Eyelets don't tell you anything about the rim, at all.
nivekdodge
09-20-08, 08:56 PM
Why is it you never read about these things beforehand..... I just bought a set of Bontrager race wheels off Ebay. One was new, probably warrantied and he sold the set to get rid of them. oh well just keep my eye on them. Will they warrant them for the second owner?
HillRider
09-21-08, 08:38 AM
Will they warrant them for the second owner?
Probably not. Trek's "lifetime" warranty on their bike frames is limited to the original owner and you better be able to prove you bought it new and from where.
Selects aren't Bontragers entry level OEM wheelset
Bontrager Selects are Bontrager's lowest entry level wheelset. The rim cracking problem seems to be the worst with the Selects and gets progressively less frequent as you move up the line imho. They all have an industry leading five year warranty though---for original purchasers.

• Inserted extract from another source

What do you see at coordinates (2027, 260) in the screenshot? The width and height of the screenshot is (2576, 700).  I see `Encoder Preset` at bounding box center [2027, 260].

http://store.trekbikes.com/shopping/browse/directorymain.jsp?ruleID=3&itemID=457&itemType=CATEGORY&bShopOnline=1&path=1%2C2%2C442%2C457&itemType=CATEGORY&itemID=457&path=1%2C2%2C442%2C457&bShopOnline=1&viewXviewAll=18
I'm familiar with two OEM Trek "Matrix" rims that cracked on late '90's Kleins (also a Trek house brand) just the way you describe.
I always heard the opposite about the durability of 32 hole Matrix Aurora rims found on late nineties Kleins, and I am still running an eleven year old set on an old Klein bike today. I have never heard anything good about Bontrager Selects, but I have had good luck with Bontrager Race X Lite wheels. I only weigh about 150 pounds though.